**Brief:**
The output should be all lines of the entries below in which the word "value" occurs.

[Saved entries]
● ● ● ● ●

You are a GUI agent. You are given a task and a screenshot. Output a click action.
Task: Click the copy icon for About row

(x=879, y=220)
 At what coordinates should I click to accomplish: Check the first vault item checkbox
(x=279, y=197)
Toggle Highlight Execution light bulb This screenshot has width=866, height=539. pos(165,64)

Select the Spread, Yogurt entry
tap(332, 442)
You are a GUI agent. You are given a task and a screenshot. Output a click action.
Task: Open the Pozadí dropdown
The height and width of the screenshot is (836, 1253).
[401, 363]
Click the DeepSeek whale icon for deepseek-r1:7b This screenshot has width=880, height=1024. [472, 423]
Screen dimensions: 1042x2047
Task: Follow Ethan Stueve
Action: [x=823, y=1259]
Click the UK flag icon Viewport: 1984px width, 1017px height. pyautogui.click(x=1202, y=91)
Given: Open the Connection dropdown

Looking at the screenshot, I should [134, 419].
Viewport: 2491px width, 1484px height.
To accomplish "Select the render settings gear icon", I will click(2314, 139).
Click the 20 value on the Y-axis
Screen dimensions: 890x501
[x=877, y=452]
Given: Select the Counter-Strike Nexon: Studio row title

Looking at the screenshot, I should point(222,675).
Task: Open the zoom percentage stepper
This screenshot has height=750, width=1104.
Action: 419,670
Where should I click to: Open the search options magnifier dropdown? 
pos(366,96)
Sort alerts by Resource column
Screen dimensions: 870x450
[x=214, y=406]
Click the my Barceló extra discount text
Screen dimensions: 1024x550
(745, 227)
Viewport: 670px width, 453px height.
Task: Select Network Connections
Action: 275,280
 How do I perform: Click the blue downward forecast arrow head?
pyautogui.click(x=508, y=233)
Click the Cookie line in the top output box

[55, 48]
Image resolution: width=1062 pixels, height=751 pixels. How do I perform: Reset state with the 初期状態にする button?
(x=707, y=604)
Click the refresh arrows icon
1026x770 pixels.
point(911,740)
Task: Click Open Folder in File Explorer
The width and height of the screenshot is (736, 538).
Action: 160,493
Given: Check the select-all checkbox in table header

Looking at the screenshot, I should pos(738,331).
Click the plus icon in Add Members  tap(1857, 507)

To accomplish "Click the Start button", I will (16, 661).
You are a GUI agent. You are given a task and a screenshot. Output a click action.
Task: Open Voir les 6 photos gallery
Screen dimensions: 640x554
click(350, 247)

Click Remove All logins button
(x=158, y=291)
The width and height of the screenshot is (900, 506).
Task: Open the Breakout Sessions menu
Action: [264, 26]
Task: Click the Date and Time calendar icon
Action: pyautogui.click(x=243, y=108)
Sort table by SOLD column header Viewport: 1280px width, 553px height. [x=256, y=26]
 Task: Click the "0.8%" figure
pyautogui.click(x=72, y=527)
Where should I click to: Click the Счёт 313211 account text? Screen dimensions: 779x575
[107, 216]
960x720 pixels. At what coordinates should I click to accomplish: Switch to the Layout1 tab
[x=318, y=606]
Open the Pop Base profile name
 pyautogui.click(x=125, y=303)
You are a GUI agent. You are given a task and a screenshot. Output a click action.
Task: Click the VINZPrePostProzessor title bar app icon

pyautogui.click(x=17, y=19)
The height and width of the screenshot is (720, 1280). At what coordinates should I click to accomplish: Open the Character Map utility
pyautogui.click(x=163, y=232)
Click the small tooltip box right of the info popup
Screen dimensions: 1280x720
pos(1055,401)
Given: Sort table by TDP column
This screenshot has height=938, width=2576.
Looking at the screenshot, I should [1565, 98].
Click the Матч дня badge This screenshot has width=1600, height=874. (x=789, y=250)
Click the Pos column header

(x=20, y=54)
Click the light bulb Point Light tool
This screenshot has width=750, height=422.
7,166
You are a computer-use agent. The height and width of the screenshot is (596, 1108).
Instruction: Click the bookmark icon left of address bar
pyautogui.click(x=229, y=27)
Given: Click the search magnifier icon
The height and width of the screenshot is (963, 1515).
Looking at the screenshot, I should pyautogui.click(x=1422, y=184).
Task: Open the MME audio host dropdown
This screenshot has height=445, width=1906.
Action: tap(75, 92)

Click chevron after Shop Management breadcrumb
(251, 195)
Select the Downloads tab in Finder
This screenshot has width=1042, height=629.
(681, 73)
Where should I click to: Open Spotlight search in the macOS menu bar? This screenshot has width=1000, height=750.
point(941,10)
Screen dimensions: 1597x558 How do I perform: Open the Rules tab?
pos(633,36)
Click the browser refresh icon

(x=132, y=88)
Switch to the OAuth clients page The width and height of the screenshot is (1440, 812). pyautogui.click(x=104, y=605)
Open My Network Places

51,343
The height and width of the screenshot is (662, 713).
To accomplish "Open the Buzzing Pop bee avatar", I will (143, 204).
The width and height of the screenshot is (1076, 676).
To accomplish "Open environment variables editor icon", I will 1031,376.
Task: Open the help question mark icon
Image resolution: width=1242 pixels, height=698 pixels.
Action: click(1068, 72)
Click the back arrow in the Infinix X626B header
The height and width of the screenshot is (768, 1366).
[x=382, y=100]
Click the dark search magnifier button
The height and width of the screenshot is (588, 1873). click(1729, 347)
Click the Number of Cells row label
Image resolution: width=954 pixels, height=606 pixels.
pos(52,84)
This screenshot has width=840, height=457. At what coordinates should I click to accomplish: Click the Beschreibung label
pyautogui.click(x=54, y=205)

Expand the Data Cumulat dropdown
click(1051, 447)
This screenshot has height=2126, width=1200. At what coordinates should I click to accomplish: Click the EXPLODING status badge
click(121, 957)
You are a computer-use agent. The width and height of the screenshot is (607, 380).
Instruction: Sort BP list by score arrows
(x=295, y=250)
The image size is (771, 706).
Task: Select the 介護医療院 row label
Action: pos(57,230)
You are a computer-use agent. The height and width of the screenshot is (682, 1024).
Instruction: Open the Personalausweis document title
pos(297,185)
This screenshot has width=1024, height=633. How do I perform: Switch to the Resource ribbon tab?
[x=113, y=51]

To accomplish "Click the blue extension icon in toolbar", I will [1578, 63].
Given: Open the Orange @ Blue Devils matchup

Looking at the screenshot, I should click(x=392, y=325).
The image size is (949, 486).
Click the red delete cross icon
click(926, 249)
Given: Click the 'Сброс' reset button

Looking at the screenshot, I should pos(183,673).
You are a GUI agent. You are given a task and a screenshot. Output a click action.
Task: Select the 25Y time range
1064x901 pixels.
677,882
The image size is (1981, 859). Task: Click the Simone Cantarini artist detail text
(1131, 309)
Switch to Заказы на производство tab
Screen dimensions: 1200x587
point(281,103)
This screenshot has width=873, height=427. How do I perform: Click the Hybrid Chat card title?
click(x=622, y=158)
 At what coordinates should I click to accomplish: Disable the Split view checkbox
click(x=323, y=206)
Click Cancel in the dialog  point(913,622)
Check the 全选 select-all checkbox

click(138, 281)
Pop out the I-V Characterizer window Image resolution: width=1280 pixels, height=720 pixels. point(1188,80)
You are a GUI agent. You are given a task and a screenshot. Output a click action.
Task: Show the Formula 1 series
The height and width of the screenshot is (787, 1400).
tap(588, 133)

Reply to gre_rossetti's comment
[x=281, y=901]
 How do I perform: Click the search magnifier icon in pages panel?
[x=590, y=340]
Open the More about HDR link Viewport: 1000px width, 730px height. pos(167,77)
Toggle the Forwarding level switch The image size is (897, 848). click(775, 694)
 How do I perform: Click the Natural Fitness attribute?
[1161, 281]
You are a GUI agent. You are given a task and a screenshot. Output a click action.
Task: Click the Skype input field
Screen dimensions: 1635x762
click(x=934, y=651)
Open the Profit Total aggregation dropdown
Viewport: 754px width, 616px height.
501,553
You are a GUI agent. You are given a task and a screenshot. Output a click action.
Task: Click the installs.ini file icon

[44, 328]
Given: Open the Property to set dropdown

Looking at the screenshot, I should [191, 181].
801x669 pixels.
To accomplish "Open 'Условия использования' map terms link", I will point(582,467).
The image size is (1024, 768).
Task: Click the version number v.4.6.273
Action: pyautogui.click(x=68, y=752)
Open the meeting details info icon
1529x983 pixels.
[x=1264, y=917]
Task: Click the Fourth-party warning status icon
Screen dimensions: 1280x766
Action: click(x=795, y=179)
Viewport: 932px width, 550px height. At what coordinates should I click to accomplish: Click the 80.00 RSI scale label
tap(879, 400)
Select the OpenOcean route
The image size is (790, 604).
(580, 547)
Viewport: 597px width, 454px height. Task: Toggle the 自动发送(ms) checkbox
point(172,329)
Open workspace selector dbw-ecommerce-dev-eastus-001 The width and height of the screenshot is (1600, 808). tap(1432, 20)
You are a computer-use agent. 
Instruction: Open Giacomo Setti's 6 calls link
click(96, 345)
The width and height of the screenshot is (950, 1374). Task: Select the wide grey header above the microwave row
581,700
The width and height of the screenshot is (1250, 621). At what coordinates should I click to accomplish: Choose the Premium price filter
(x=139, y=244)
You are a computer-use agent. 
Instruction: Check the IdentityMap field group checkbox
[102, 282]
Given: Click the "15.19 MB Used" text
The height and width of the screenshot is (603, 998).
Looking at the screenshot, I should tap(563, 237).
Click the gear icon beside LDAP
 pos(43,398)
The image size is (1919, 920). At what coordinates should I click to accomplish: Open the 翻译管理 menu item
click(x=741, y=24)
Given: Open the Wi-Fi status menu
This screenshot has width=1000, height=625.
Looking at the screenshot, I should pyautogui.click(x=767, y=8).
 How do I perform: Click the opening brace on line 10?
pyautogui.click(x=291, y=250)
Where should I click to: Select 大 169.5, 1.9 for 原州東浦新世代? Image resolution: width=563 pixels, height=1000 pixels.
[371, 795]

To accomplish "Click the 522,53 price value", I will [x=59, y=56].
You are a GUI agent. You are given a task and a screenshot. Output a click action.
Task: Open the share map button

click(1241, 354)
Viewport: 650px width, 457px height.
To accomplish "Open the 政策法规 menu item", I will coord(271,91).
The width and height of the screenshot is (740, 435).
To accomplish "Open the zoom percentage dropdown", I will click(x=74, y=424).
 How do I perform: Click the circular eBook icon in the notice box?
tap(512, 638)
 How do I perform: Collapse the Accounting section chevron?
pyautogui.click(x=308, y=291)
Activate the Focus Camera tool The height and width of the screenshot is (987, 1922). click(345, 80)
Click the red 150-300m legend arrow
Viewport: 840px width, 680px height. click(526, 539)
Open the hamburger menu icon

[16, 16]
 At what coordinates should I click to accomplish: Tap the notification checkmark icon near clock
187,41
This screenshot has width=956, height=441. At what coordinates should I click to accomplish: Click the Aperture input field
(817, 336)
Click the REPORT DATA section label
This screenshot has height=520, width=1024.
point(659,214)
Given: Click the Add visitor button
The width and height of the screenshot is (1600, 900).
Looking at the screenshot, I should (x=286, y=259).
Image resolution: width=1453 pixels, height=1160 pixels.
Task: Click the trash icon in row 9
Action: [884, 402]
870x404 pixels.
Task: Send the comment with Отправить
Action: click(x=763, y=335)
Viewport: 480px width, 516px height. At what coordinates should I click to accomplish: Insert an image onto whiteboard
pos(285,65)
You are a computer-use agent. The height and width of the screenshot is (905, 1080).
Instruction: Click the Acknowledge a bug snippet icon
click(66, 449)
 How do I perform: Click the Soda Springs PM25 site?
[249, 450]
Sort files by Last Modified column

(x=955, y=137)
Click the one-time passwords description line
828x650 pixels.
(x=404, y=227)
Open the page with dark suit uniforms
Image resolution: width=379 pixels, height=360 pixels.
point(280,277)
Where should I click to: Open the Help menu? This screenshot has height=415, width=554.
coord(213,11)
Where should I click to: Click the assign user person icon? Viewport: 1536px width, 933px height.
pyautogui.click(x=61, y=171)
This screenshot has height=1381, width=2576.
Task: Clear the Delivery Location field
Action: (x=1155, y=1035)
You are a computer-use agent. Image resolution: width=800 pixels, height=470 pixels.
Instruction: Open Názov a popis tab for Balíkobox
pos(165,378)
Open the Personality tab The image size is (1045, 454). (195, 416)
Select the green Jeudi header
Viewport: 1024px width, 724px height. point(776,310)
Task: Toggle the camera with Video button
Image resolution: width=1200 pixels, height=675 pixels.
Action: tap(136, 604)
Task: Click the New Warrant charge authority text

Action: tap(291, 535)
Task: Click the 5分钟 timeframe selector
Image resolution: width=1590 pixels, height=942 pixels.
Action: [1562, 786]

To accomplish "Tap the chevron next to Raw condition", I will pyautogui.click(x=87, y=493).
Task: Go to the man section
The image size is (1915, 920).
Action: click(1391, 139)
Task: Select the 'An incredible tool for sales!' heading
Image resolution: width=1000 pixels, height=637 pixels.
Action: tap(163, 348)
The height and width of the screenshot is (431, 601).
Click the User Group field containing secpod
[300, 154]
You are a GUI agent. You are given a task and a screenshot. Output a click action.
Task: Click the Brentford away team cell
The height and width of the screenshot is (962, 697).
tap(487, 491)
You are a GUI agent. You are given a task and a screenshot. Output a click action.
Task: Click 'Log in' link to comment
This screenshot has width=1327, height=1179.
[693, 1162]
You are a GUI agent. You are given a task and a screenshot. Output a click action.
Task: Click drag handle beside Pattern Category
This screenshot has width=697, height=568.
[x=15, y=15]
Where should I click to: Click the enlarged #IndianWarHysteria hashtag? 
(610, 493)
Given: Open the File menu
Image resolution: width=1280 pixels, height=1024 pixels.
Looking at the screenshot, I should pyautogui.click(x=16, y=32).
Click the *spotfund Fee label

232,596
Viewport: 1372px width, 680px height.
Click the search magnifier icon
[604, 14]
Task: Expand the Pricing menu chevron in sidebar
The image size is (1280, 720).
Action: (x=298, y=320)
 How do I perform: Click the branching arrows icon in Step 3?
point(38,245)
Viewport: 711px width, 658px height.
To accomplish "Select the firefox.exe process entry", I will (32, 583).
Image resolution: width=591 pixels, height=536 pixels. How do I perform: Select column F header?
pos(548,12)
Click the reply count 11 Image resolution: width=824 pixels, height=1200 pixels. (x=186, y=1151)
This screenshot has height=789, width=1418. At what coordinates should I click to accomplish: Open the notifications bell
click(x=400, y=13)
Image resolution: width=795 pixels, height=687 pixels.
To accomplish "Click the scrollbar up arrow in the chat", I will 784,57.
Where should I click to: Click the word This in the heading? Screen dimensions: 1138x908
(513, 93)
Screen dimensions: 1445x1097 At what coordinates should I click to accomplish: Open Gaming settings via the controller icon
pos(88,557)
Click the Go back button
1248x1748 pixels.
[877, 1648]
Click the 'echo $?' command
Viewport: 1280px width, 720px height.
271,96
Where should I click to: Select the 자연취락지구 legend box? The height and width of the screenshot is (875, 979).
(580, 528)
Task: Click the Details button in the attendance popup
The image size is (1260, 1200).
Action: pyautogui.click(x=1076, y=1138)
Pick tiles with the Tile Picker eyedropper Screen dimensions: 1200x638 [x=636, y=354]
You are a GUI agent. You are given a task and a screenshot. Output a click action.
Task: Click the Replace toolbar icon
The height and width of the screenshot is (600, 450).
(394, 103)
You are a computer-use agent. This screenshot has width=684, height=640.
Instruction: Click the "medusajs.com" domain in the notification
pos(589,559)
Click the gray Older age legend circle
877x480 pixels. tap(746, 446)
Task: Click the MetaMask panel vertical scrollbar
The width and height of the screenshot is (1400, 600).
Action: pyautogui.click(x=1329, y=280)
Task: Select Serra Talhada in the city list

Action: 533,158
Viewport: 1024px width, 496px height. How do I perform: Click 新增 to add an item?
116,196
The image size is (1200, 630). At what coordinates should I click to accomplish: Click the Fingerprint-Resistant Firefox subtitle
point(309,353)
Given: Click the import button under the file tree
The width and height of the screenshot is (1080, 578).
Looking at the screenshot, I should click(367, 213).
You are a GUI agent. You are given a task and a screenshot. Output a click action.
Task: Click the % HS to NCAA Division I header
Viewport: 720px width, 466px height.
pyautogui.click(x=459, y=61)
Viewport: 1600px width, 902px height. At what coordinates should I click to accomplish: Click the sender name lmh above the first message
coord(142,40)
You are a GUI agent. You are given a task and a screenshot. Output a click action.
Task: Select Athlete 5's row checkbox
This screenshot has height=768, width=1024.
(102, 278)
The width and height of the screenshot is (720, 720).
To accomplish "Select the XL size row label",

● ● ● ● ●

**Output of the exercise:**
Click the 20 value on the Y-axis
To accomplish "Click the 522,53 price value", I will [x=59, y=56].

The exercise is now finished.